Democrats in control of the Minnesota Legislature plan big increases in spending and taxes
By Christopher Magan | email@example.com | Pioneer Press
The Minnesota Legislature is just days away from enacting a historic transformation of state government, adding $20 billion in spending to the next two-year budget to fund an unprecedented amount of new and expanded programs and services.
That broad expansion will require hundreds, if not more than a thousand, new state employees as well as ongoing costs that will entail billions in new tax revenues to support it. The next state budget is expected to hit $72 billion, up 38 percent from the current $52 billion two-year spending plan that expires in June.
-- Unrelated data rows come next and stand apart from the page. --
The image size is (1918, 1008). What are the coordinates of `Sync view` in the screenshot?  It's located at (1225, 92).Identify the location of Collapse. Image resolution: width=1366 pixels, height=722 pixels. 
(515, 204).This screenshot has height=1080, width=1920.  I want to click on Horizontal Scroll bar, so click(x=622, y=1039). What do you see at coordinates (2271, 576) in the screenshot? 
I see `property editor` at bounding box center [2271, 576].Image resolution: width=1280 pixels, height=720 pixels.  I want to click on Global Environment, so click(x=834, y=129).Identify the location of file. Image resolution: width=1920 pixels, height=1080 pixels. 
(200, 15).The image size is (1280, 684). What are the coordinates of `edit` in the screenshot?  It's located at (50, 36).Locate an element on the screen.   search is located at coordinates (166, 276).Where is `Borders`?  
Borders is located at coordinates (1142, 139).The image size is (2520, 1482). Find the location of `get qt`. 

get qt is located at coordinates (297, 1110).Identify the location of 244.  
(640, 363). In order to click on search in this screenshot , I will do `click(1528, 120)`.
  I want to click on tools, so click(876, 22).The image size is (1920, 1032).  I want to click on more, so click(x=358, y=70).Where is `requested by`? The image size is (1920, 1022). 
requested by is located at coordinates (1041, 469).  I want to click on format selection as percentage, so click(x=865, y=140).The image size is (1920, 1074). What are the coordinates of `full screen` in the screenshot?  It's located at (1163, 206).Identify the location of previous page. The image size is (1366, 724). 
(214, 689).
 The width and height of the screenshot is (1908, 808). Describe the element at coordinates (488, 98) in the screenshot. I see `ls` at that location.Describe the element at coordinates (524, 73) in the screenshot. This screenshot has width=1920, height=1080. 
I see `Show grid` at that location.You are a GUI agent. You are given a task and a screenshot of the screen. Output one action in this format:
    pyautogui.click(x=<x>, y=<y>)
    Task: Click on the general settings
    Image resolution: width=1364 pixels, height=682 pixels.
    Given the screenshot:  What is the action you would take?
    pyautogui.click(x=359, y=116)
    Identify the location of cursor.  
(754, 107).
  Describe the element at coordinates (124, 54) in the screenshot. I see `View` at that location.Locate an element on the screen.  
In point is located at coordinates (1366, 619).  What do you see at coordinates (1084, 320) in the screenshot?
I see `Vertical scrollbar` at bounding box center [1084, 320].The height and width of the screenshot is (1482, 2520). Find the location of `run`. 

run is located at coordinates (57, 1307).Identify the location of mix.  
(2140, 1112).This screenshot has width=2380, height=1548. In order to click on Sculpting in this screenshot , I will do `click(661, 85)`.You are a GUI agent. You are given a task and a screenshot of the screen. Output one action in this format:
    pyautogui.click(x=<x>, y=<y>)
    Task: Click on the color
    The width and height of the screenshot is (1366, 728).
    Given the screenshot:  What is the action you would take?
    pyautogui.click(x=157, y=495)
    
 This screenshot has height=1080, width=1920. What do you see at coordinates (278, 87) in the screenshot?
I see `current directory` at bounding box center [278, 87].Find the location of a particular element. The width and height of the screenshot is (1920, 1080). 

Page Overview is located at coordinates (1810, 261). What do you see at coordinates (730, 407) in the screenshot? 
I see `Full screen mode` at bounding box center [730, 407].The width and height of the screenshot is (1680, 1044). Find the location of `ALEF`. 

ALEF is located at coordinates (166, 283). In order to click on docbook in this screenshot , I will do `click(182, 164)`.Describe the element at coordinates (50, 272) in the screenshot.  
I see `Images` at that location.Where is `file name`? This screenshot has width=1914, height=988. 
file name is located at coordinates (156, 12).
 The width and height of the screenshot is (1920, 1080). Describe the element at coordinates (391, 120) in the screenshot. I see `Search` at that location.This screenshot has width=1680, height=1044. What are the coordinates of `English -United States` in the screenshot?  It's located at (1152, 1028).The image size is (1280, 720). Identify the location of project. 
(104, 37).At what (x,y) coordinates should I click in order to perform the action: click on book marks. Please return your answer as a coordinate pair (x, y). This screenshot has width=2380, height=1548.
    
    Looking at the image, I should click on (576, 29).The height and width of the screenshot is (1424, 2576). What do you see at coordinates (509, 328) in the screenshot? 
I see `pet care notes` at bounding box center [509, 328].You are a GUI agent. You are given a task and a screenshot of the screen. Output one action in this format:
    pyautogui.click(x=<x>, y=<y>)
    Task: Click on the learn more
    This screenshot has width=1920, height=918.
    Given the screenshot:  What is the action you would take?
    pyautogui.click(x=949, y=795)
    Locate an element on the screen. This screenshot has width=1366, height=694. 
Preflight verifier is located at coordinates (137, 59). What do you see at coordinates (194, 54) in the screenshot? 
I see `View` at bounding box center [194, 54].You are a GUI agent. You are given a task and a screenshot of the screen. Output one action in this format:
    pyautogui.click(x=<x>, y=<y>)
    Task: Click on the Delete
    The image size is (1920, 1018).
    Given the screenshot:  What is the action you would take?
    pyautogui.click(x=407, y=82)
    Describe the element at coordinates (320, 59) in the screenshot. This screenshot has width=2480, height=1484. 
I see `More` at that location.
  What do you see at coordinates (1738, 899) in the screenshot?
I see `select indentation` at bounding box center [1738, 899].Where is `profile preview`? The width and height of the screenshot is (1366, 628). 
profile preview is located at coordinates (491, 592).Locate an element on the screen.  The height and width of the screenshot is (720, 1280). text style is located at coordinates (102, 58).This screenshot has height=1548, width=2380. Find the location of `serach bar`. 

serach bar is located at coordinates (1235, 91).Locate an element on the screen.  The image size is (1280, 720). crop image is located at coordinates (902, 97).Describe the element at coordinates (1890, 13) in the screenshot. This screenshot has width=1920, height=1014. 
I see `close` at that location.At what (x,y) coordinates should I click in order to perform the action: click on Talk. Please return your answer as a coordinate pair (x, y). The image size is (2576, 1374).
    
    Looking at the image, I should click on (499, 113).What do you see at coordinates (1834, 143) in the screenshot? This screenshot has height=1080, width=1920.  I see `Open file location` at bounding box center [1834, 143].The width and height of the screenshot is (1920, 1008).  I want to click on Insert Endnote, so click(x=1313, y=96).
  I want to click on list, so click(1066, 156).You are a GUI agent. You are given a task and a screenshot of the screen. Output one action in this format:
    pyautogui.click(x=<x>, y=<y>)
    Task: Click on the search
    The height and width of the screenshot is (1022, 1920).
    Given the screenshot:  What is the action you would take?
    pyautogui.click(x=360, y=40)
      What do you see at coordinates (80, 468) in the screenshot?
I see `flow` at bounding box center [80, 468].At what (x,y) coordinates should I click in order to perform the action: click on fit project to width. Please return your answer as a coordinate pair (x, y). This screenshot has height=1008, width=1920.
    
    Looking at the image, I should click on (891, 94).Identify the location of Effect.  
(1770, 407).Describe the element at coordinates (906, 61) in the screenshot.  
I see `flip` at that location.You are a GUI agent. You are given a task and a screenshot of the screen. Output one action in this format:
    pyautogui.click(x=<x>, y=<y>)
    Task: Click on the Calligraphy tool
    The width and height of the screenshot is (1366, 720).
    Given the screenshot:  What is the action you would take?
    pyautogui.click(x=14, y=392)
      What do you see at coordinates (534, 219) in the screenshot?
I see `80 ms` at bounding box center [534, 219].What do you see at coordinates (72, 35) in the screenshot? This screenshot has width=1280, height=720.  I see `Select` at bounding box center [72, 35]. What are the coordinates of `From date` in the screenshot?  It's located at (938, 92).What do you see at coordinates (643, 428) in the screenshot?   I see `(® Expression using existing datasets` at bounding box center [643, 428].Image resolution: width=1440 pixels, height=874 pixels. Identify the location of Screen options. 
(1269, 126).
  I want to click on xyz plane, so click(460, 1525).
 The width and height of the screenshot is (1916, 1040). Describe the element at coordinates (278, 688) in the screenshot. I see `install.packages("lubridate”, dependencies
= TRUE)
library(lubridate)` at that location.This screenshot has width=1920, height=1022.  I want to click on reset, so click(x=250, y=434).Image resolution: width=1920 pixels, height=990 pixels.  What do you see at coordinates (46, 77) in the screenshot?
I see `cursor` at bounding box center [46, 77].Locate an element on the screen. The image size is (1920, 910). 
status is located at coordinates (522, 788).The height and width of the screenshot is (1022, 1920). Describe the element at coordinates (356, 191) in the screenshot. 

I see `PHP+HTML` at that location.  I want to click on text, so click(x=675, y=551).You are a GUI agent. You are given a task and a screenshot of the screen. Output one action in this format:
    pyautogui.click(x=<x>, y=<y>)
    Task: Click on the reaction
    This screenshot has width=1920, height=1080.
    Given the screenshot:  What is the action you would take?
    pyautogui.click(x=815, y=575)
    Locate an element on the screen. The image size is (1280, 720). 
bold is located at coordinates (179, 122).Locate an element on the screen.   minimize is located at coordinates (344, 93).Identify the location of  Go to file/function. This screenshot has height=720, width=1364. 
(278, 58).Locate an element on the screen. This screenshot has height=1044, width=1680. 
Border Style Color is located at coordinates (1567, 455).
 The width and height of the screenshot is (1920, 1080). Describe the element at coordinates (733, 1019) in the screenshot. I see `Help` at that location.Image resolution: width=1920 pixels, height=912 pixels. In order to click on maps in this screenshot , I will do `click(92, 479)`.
Democratic-Farmer-Labor Party leaders have described their plans as a progressive vision for the future — a new “Minnesota Miracle” — that residents want. They plan to use the state’s $17.5 billion budget surplus to launch it.
There’s a variety of new and expanded social programs including paid family leave, expanded access to government-backed health care as well as billions in new money for public schools and human services programs.
There are also big policy changes, such as legalizing cannabis, protecting abortion rights, restoring voting rights to felons, allowing undocumented immigrants to obtain driver’s licenses and stricter controls on guns.
Minnesota Republicans, now in the minority in both chambers for the first time in a decade, have little recourse to stop Democrats’ plans.
They’ve characterized DFLers as reckless, squandering the historic surplus on new spending while adding new taxes. GOP leaders continue to try to use what little leverage they have over a public infrastructure bill to extract concessions.
The Legislature is legally required to adjourn on May 22. Before then, lawmakers need to approve the next two-year budget and pass other changes to state laws or leave them until next year.
After winning a trifecta of state government control in November, DFLers quickly made it clear they had big plans for their newfound majority and the state’s historic $17.5 billion budget surplus. There were years of Democratic policy and spending priorities that had languished under politically divided government.
When the legislative session began Jan. 3, things moved quickly and haven’t let up.
“It’s probably unprecedented,” said Roger Moe, a former DFL senator and the longest serving Senate majority leader, who says the session is typically “a marathon, not a sprint.”
“They got it turned around this year,” Moe said. “It’s been a full-blast sprint since day one.”
Early on, Democrats quickly passed a number of high-profile bills — abortion-rights protections, driver’s licenses for immigrants without proper documentation, restoring voting rights for felons who are still on parole.
Late Friday, the Senate narrowly passed new gun-control measures including expanded background checks and a red flag law, both of which are expected to clear the House in the coming days.
Turning to the budget, DFL House and Senate leaders agreed with Gov. Tim Walz in late March to nearly $18 billion in new spending beyond the roughly $2 billion the state budget was expected to grow if lawmakers changed nothing. About $12 billion of it is ongoing, so the state has to find the revenue to cover the costs into the future.